*What to work on*. Arrange the text lines of the records below as a Markdown table with the columns "Row" and "Line", numbering each row and skipping blank lines. Leave the pictures out of the table.

*Record excerpts*.

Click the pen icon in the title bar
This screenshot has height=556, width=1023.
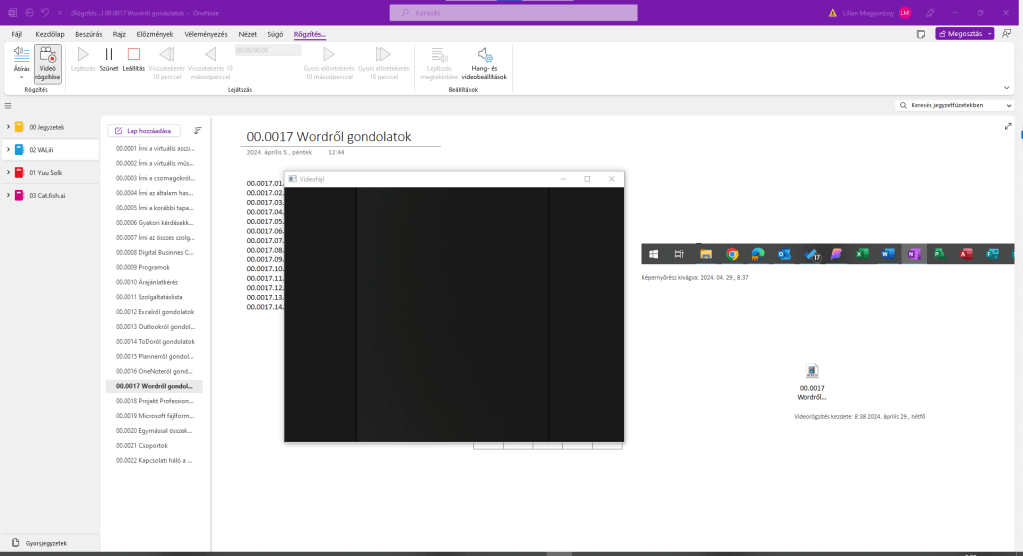tap(931, 13)
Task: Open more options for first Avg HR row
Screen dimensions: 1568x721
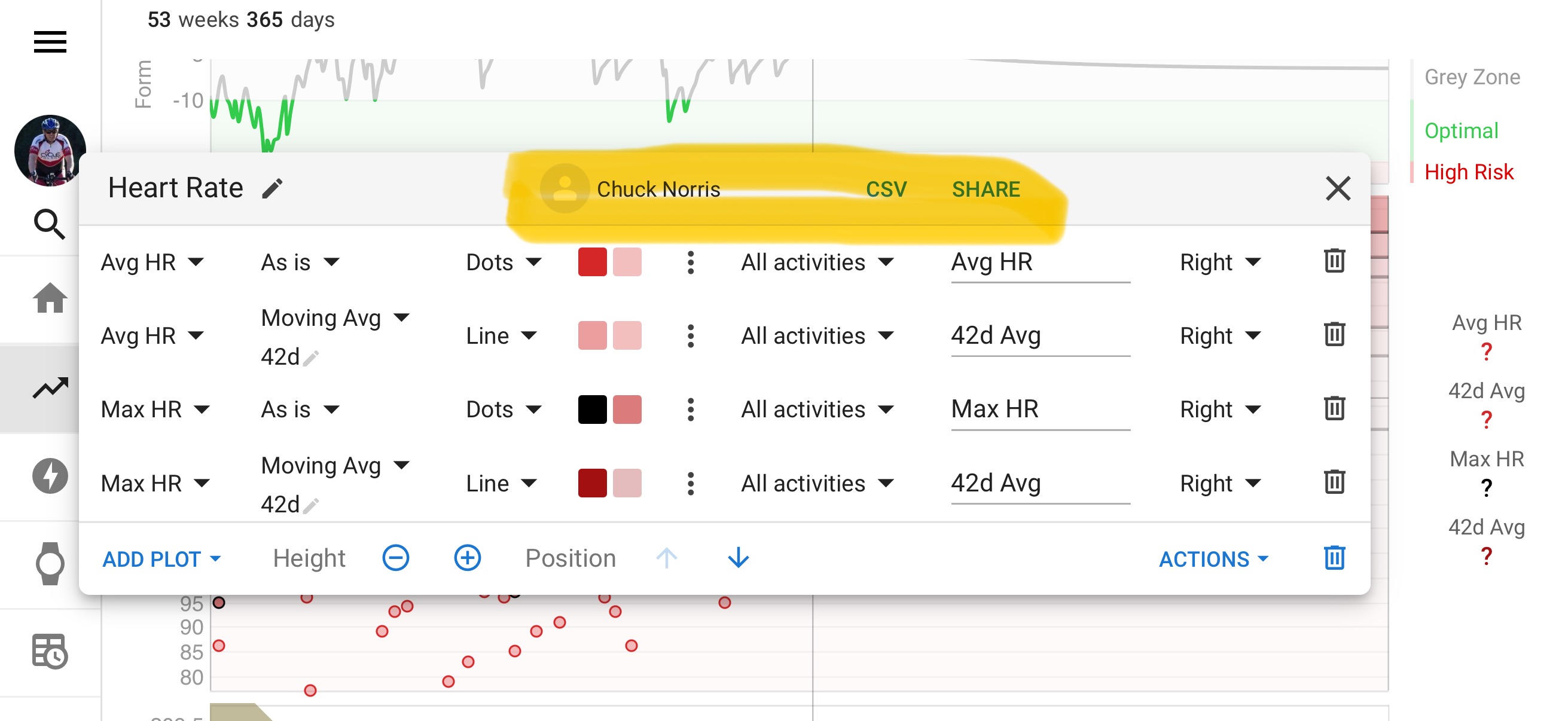Action: click(x=690, y=262)
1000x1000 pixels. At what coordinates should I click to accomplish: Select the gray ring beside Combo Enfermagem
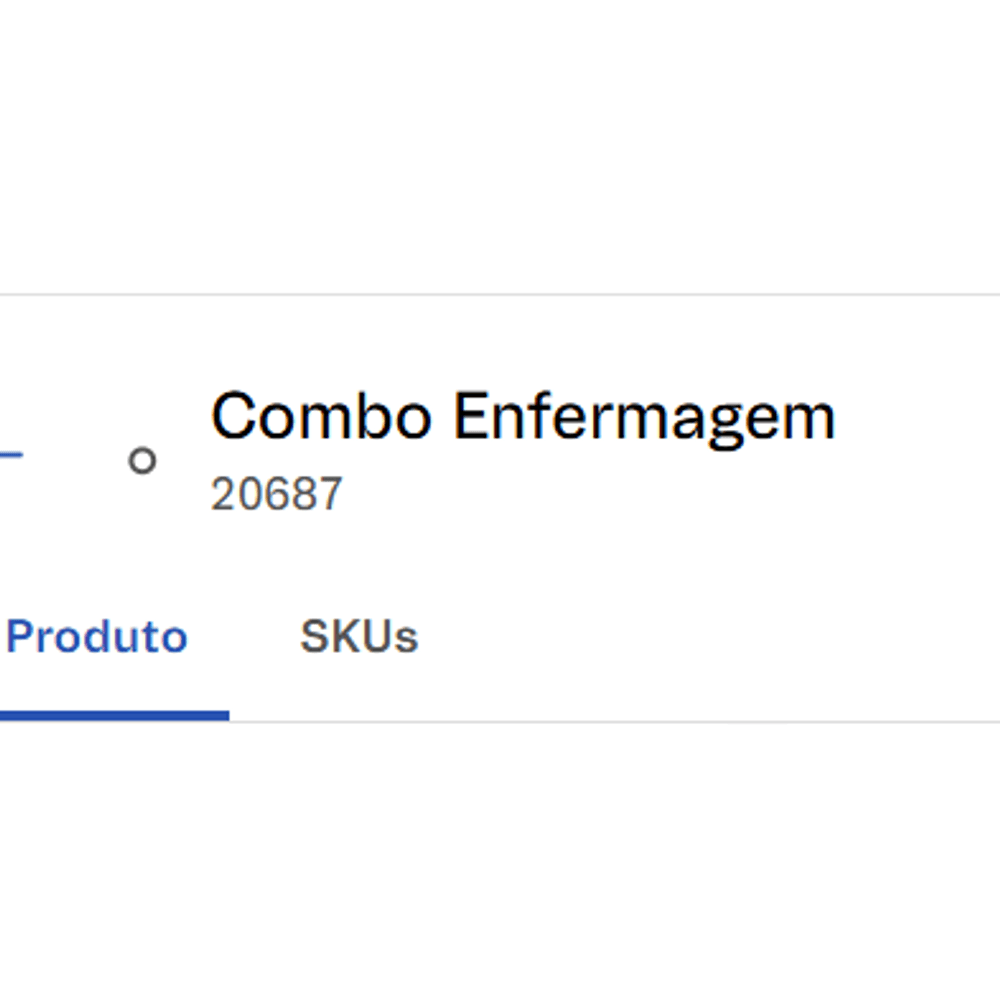[x=143, y=460]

*Task answer*.
| Row | Line |
|---|---|
| 1 | Click the pen icon in the title bar |
| 2 | This screenshot has height=556, width=1023. |
| 3 | tap(931, 13) |
| 4 | Task: Open more options for first Avg HR row |
| 5 | Screen dimensions: 1568x721 |
| 6 | Action: click(x=690, y=262) |
| 7 | 1000x1000 pixels. At what coordinates should I click to accomplish: Select the gray ring beside Combo Enfermagem |
| 8 | [x=143, y=460] |